# Hershey



## Kelso (Jun 30, 2011)

Is the chocolate factory really closed, like in gone to Mexico? We have a trip planned there in August and were shocked when we were just told? Is there anything at the factory left to do. 

What are the most popular tourist visits in the Hershey area to see? We will be there for 4 days and want to add on 3 days to another destination not too far away. Recommendations. We have never been there.


----------



## akp (Jun 30, 2011)

*not exactly *

the Hershey website shows tour dates available for the rest of the summer, so I'm pretty sure you have no worries.

I'm guessing the origin of the rumor you heard was an inflammatory and inaccurate email forward from 2007.  See Snopes for details. 

http://www.snopes.com/politics/business/hersheys.asp

Anita


----------



## gjhardt (Jun 30, 2011)

I also believe the tours are still operation and the store is open.  I would suggest a visit to Gettysburg if you have time.


----------



## DavidnJudy (Jun 30, 2011)

Sight & Sound Theatre - awesome theatrical productions

Good 'N Plenty restaurant - Amish style eats - very nice

Dutch Wonderland - Sister park to Hershey - nice for the little ones

You can definitely go to Hershey Park for 3 days, maybe even 4 if you count in the Chocolate Factory tour


----------



## stevedmatt (Jun 30, 2011)

There is plenty to do in the Hershey area.

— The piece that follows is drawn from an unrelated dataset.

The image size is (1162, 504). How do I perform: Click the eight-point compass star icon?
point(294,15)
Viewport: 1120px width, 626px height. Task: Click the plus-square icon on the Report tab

Tours, Hershey Park, Hershey museum. If you've never been to Philadelphia, you are only about and hour and a half away. Tons to do and amazing history. Lancaster (Amish Country) is also very cool if you want to avoid the city. Gettysburg is another great place for those interested in Civil War history.


----------



## Patri (Jul 2, 2011)

The Hershey Park tour is Chocolate World.


----------



## Kelso (Jul 4, 2011)

stevedmatt said:


> There is plenty to do in the Hershey area. Tours, Hershey Park, Hershey museum. If you've never been to Philadelphia, you are only about and hour and a half away. Tons to do and amazing history. Lancaster (Amish Country) is also very cool if you want to avoid the city. Gettysburg is another great place for those interested in Civil War history.



What would you recommend for two 60 year olds to do in Philadelphia that are traveling without kids? Should we add one or two nights onto the trip to see Phillie?

We will go to Gettysburg while we are staying at the Suites at Hershey since it is only an hour drive. 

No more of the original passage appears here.